ISRCTN ISRCTN11893931
DOI https://doi.org/10.1186/ISRCTN11893931
Secondary identifying numbers 260634
Submission date
13/02/2019
Registration date
14/02/2019
Last edited
29/03/2021
Recruitment status
No longer recruiting
Overall study status
Completed
Condition category
Pregnancy and Childbirth
Prospectively registered
Protocol
Statistical analysis plan
Results
Individual participant data

Plain English summary of protocol

Background and study aims
Vasa praevia is a condition that occurs when blood vessels from the baby's umbilical cord or placenta are present in the membranes of the pregnancy sac, in close proximity to the opening of the womb (cervix). The presence of these blood vessels close to the cervix makes then susceptible to rupture when exposed to stretching or shearing stress from either rupture of pregnancy membranes or when there are labour contractions. The rupture of these vessels leads to loss of blood from the baby's blood circulation, which can lead to serious complications, such as stillbirth or problems due to lack of adequate oxygen supply to the baby's brain. This condition is not common and is reported to occur in about 1 in 2500 pregnancies. At present, there are no national recommendations to check for the presence of these blood vessels close to the cervix and the evidence from medical publications is that the lack of a diagnosis before birth can be associated with a high risk of complications such as stillbirth in up to 95% of such pregnancies.
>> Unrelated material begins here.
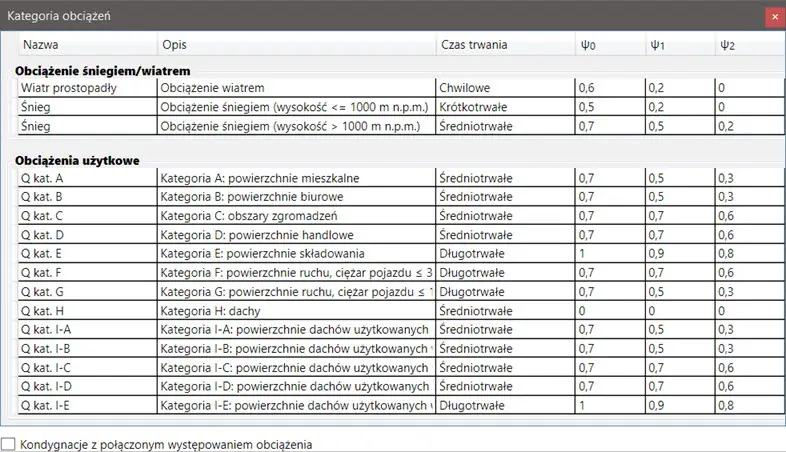Click the Czas trwania column header

473,45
On the other hand, in pregnancies where there is knowledge of the presence of these blood vessels i.e. there is accurate prenatal diagnosis, then appropriate management can be associated with an improvement in survival in up to 95-100% of such pregnancies. There is also evidence from medical publications that an accurate diagnosis of vasa praevia is possible with use of ultrasound scanning. This would involve carrying out a transvaginal (internal) ultrasound scan along with use of Doppler (ultrasound test to check for blood vessels). The combination of these two methods can accurately diagnosis vasa praevia.
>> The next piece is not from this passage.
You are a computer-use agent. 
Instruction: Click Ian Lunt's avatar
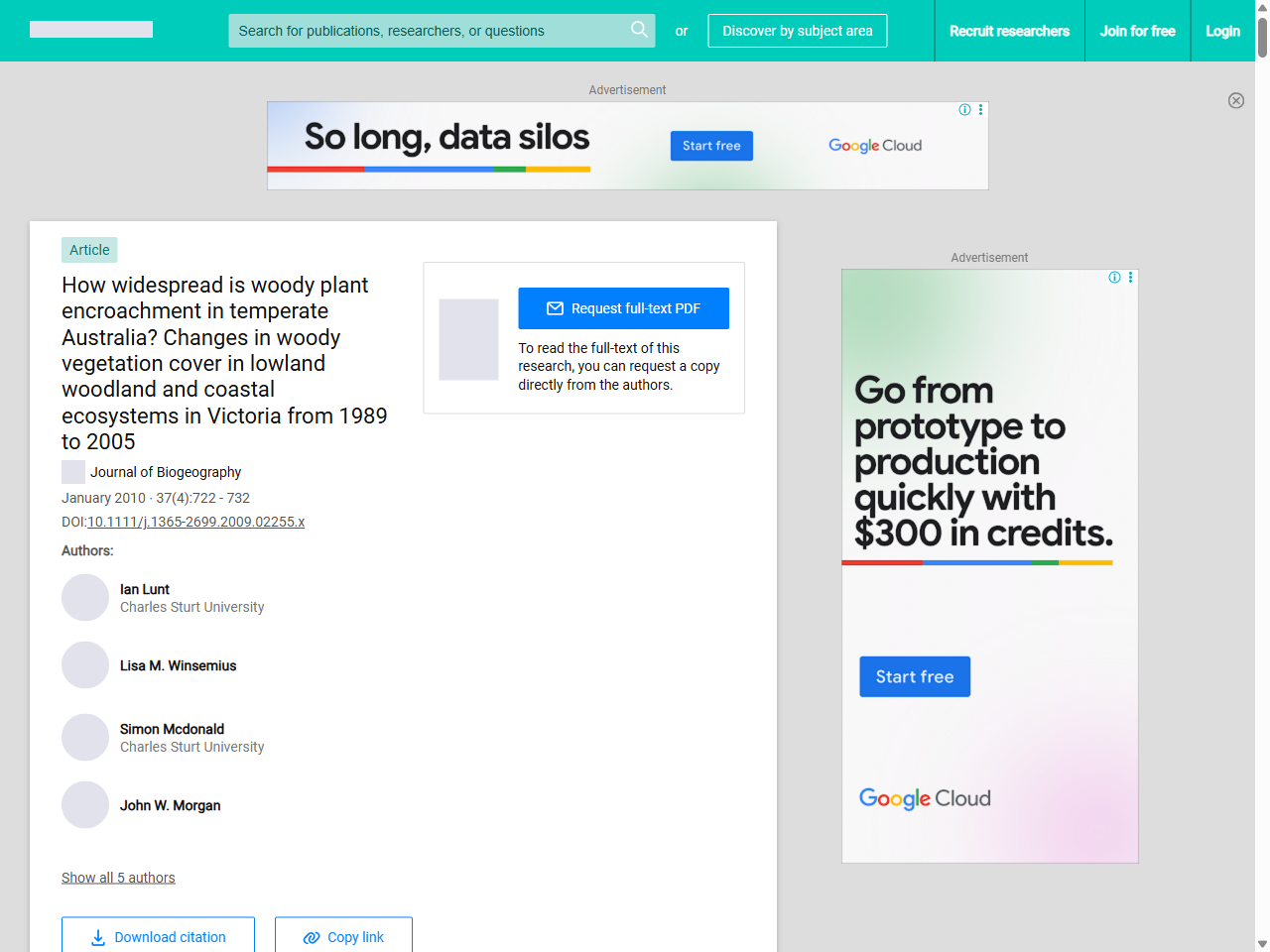pyautogui.click(x=85, y=598)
There is a currently a national drive to reduce stillbirths in the UK called the ‘Saving Babies Lives’ bundle. However, the screening and management of vasa praevia currently does not form a part of this national initiative to reduce stillbirths as there is uncertain evidence about effectiveness of such a policy. However, there is increasing evidence published recently which suggests that an effective strategy of screening and identification of such high-risk pregnancies with a clear evidence based policy of management could potentially prevent 10% of all stillbirths, which would be a very effective contribution to the national strategy of preventing 50% of stillbirths by 2025. Based on about 650,000 births annually in the UK, there would be an expected 2600 stillbirths and of these 260 would be secondary to vasa praevia.
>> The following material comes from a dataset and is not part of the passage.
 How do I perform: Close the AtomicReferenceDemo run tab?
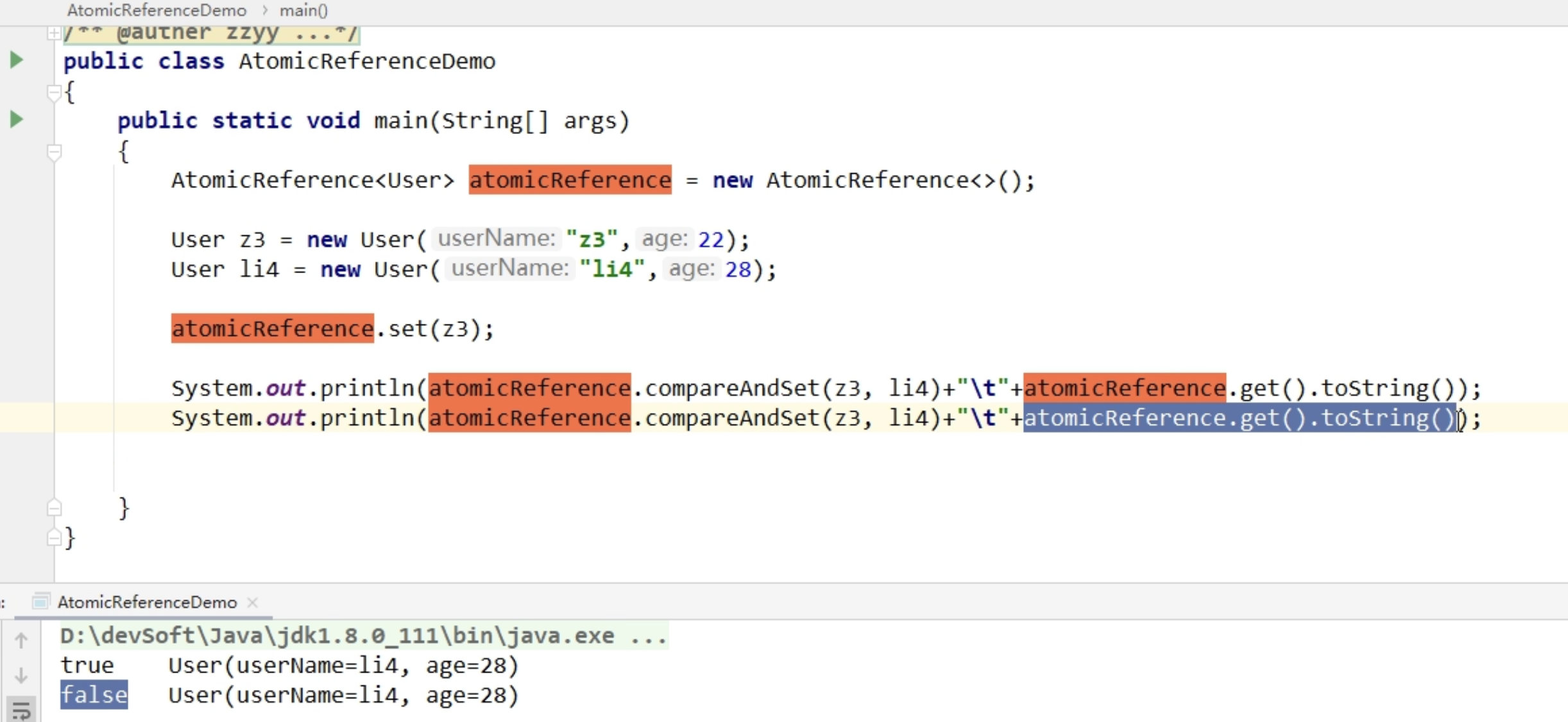coord(253,602)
There are specific risk factors such as those with velamentous cord insertion (attachment of the umbilical cord outside the placenta), those with a succenturiate or bilobed lobe (two separate lobes of the placenta as opposed to just one), multiple pregnancies, and those with attachment of the umbilical cord in the lower third of the womb. These factors would be associated with an increased risk of vasa praevia and such high-risk pregnancies can be offered further detailed ultrasound scanning using a combination of transvaginal ultrasound with use of colour Doppler ultrasound. The combination of these is associated with a sensitivity (identification of affected pregnancies) of about 100% and screen positive rate (those classified to be at a risk of this condition) of less than 1%.
This current study aims to examine whether routine checking for location of the placenta and umbilical cord attachment during a routine scan at 12 and 20 weeks can effectively identify such high-risk pregnancies and once they are identified, whether a clear management plan is associated with preventing complications associated with vasa praevia.

Who can participate?
Pregnant women who delivered at the hospital during the study period

What does the study involve?
The researchers analyse data from all pregnancies in the study period to examine the prevalence, associated risk factors and pregnancy outcomes of vasa praevia and abnormal cord insertion. The data is taken from electronic databases of findings collected as part of routine clinical care.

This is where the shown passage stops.